» **CHALLENGE**:
Reproduce verbatim the part of the rows below that opens with the line containing "Open the 购买主题 menu item" and closes with the line containing "[1253, 1024]", including both of those lines. Output only that part.
----------
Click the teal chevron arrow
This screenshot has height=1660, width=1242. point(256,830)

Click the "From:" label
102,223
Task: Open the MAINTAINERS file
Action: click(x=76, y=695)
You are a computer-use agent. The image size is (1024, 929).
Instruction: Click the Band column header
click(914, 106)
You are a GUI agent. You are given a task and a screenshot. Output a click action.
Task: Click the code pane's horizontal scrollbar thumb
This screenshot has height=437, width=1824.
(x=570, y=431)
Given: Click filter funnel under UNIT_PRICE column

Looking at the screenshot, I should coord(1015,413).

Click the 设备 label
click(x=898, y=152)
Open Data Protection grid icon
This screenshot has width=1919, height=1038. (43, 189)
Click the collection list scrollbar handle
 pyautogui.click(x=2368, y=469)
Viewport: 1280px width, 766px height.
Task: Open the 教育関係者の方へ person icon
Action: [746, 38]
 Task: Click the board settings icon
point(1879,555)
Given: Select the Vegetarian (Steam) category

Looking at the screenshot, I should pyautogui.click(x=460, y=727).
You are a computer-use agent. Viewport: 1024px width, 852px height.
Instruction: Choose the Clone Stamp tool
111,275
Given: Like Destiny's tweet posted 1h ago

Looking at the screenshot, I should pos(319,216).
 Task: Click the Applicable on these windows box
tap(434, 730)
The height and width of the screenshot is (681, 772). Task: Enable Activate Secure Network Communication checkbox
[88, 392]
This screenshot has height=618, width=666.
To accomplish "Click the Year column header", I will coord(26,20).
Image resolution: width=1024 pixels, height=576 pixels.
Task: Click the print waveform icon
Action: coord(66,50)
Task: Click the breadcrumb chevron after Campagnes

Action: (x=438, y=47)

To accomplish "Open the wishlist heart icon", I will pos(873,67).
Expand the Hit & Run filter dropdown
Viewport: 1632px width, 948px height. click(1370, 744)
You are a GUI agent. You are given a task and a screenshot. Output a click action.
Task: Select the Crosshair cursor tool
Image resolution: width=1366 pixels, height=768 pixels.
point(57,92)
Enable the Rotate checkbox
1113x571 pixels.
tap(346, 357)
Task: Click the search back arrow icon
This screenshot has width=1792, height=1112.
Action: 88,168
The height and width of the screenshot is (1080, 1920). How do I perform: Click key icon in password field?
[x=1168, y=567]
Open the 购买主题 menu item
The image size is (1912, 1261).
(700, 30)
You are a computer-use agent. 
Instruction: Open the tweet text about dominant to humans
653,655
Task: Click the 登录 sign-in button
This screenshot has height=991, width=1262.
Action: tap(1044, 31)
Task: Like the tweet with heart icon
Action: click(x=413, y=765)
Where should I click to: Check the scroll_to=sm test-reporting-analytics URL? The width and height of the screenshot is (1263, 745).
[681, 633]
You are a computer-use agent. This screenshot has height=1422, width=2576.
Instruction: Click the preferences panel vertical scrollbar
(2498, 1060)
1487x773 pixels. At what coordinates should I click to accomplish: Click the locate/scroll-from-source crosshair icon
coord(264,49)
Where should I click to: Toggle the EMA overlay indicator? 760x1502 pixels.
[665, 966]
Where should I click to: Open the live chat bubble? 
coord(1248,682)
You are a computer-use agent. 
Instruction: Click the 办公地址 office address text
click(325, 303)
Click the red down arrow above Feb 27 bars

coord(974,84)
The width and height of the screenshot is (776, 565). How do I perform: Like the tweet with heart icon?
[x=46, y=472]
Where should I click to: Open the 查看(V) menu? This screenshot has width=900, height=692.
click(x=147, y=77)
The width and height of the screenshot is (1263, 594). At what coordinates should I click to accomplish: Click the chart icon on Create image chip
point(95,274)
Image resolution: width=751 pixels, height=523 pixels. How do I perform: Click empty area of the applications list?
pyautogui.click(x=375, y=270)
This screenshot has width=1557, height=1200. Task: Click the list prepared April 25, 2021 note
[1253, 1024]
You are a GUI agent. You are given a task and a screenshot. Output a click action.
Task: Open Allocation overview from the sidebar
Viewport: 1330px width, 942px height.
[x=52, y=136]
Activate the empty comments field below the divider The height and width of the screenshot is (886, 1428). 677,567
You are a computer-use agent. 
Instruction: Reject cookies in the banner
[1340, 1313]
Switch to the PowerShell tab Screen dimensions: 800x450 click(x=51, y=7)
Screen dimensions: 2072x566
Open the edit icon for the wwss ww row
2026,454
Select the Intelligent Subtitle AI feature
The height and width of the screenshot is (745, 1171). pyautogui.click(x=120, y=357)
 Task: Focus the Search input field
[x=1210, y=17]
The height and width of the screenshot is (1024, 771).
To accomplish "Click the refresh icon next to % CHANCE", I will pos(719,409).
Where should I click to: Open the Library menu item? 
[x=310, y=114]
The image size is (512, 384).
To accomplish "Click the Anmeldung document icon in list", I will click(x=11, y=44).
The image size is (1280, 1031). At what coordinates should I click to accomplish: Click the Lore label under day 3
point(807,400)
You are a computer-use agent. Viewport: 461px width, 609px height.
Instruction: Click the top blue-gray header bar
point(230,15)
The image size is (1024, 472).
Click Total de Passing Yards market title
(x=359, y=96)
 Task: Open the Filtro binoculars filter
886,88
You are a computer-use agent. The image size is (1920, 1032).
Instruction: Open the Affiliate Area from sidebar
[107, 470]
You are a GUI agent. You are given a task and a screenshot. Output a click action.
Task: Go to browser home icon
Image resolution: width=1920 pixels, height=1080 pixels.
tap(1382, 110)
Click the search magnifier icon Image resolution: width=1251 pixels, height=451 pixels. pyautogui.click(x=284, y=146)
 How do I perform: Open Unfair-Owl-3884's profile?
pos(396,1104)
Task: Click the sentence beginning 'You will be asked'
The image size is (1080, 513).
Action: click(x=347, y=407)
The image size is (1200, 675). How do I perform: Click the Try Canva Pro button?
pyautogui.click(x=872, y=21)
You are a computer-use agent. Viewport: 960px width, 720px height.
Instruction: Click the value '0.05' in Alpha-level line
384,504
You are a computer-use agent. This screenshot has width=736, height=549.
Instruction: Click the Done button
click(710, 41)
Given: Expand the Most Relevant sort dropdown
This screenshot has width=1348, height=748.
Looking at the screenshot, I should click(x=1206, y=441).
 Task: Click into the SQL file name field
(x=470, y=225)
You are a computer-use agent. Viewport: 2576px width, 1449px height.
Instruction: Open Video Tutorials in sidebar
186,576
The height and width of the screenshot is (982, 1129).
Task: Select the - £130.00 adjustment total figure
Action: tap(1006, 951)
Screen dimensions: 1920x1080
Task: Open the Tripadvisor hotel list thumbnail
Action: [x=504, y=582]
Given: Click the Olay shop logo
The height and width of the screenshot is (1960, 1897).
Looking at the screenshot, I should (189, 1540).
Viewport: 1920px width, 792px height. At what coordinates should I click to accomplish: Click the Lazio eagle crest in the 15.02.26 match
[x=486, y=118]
----------
» **THE OUTPUT**:
Open the 购买主题 menu item
The image size is (1912, 1261).
(700, 30)
You are a computer-use agent. 
Instruction: Open the tweet text about dominant to humans
653,655
Task: Click the 登录 sign-in button
This screenshot has height=991, width=1262.
Action: tap(1044, 31)
Task: Like the tweet with heart icon
Action: click(x=413, y=765)
Where should I click to: Check the scroll_to=sm test-reporting-analytics URL? The width and height of the screenshot is (1263, 745).
[681, 633]
You are a computer-use agent. This screenshot has height=1422, width=2576.
Instruction: Click the preferences panel vertical scrollbar
(2498, 1060)
1487x773 pixels. At what coordinates should I click to accomplish: Click the locate/scroll-from-source crosshair icon
coord(264,49)
Where should I click to: Toggle the EMA overlay indicator? 760x1502 pixels.
[665, 966]
Where should I click to: Open the live chat bubble? 
coord(1248,682)
You are a computer-use agent. 
Instruction: Click the 办公地址 office address text
click(325, 303)
Click the red down arrow above Feb 27 bars

coord(974,84)
The width and height of the screenshot is (776, 565). How do I perform: Like the tweet with heart icon?
[x=46, y=472]
Where should I click to: Open the 查看(V) menu? This screenshot has width=900, height=692.
click(x=147, y=77)
The width and height of the screenshot is (1263, 594). At what coordinates should I click to accomplish: Click the chart icon on Create image chip
point(95,274)
Image resolution: width=751 pixels, height=523 pixels. How do I perform: Click empty area of the applications list?
pyautogui.click(x=375, y=270)
This screenshot has width=1557, height=1200. Task: Click the list prepared April 25, 2021 note
[1253, 1024]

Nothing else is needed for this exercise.